Well, most of this is personal interpretation and feelings on the film and its inherent "role" within the sci fi fold, and that's fine, but let me just address the last paragraph -- I agree that for once the alien army didn't have some sort of shield or advantage over our powers, but in the same respect, I have always believed that if an "alien" civilization (and remember: they're "alien" to us, but to another race that may be out there, we're just as "alien" to them) had come from light years away to wage a war against mankind on Earth, it must be assumed they have some kind of greater technology that far surpasses our limits of science -- it's just a feeling and hunch of mine. Given that, I believe that it's possible should there ever be such a battle or war, it is more than possible that these aliens will have spacecraft that could be inpenetrable or unstoppable. I agree with you assesment regarding Cloverfield -- that because of the Abrams' inspired "shaky cam" method, most reviewers, critics and audiences simply overlooked many of the plot's shortcomings and inconsistencies like you pointed out. The creature deflected all these attacks, yet it continued to rumble (although it was suggested that the creature crumbled between the buildings from one blast it received if I recall). 

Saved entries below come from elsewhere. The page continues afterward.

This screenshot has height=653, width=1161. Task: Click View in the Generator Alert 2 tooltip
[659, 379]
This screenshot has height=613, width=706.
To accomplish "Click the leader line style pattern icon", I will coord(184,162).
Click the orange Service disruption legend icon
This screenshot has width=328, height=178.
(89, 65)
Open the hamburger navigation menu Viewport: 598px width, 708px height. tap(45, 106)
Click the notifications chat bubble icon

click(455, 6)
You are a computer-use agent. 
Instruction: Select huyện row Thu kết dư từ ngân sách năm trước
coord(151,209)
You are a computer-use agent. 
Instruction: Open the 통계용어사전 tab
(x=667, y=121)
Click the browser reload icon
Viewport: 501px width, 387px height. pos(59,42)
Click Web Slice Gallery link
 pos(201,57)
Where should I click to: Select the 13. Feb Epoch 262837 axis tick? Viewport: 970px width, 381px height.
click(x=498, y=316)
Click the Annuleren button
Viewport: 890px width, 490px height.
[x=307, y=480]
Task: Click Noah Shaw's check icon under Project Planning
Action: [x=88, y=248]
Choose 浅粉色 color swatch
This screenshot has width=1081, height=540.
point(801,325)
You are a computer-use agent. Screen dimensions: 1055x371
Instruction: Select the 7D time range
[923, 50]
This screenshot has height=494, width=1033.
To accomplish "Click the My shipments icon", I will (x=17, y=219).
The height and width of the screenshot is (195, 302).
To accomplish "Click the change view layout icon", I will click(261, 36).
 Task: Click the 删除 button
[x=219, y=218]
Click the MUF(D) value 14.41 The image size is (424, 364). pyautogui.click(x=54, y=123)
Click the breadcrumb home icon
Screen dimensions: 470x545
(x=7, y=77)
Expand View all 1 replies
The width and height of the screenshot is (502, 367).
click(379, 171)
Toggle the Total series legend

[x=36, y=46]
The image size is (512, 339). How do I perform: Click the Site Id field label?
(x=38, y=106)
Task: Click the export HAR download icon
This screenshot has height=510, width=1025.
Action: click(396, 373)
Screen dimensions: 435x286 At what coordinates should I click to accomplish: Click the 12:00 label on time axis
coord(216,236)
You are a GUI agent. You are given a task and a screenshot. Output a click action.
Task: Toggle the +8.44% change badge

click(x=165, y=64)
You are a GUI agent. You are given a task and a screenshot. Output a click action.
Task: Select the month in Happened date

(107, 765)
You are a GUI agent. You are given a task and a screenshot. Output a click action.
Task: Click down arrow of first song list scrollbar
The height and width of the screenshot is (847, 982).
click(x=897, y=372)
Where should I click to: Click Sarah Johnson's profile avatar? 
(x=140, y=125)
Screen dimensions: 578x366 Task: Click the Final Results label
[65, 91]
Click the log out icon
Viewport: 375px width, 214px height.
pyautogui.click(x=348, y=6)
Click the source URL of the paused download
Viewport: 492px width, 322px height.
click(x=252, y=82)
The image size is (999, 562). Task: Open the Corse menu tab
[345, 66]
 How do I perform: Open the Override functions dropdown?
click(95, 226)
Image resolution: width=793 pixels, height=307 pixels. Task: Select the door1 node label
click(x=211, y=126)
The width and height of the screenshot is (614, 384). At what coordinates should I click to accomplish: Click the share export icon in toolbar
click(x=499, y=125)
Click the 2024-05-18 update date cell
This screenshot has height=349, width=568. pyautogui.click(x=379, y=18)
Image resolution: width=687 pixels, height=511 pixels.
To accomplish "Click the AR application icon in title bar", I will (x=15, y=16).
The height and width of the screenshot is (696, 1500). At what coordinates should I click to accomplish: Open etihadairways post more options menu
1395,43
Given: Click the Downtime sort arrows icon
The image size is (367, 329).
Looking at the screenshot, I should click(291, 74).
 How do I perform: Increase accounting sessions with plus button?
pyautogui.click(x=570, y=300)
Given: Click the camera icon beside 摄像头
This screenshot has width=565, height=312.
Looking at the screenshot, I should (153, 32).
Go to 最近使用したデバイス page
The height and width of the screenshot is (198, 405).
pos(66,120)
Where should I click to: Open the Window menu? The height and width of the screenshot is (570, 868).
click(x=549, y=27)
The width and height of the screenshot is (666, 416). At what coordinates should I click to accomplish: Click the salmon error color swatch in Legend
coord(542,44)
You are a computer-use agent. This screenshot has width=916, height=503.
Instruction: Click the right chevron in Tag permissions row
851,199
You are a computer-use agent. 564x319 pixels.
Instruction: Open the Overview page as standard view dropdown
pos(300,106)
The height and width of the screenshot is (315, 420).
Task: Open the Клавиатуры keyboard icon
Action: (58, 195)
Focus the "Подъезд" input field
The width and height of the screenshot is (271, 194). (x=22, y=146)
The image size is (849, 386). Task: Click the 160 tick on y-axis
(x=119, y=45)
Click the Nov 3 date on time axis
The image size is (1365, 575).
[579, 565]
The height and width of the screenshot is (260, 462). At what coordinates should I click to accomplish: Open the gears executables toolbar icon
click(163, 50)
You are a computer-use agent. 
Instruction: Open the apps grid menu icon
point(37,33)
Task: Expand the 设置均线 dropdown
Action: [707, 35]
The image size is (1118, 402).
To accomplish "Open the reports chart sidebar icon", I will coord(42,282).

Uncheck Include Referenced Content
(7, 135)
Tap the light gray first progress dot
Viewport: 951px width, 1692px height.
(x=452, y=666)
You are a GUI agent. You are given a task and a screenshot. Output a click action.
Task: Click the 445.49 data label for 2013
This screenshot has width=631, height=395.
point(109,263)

I see what you're saying about the creatures in this film not coming across as being "G-d like" and completely unstoppable, and perhaps that was refreshing, but don't forget that in War of the Worlds (Spielberg remake), once the shields were down around the tripods, our military had the advantage -- I realize that you're saying "yeah...but that was after we had to break through their so-called "shields" but again I think it can be assumed on some levels that such craft that arrive here will have a superior technological advantage and it's possible that their ships are equipped with shield systems...

You know, Moon, all this talk about ships and shields is reminding me of Trek -- and I realize you address this below, so I shall get to that: :T



> Like I say, we can pick apart any sci-fi film of this type if we wish, or we can just accept it for what it is. My misses moaned about how she hated the ending (there isnt one really, and certainly no resolution), but why do we always need a happy ending (War of the Worlds, ID4, I am looking at you), or any ending at all. Sure, I guess they could have done a JJ on this film and made it more profitable, but I tire of the flashy predictable films sometimes, and every now and again something different comes along, gets trashed by everyone, and I find that a nice fresh breath of air :R


Agreed on many fronts -- we don't need the sappy, happy ending at the conclusion of these alien films and at times it even seems super syrupy (ID4, yes, I am talking to you too)...what I have always argued about with regards to a film like Independence Day in particular is that sure, the president congratulates the hero pilot and computer whiz who saved our planet (actually, it wasn't really Goldblum and Smith who saved us, it was that idiot Randy Quaid who played "Cousin Eddie" in the Vacation films -- can you imagine? Cousin Eddie saved Earth when he rammed his fighter into the "primary weapon" of the ship over Vegas?) and the ships began to fall, but did anyone think logically about the fact that the planet where these aliens came from is eventually going to get curious as to where their fleet went and why it didn't come back...and send more attackers? Hollywood needs this "happy ending syndrome" for everyone to applaud at the end of a theatrical run, so that's why Emmerich had to drop this sappy conclusion on, so I understand what you're saying there. 



> I liked Cloverfield a lot, but it had problems.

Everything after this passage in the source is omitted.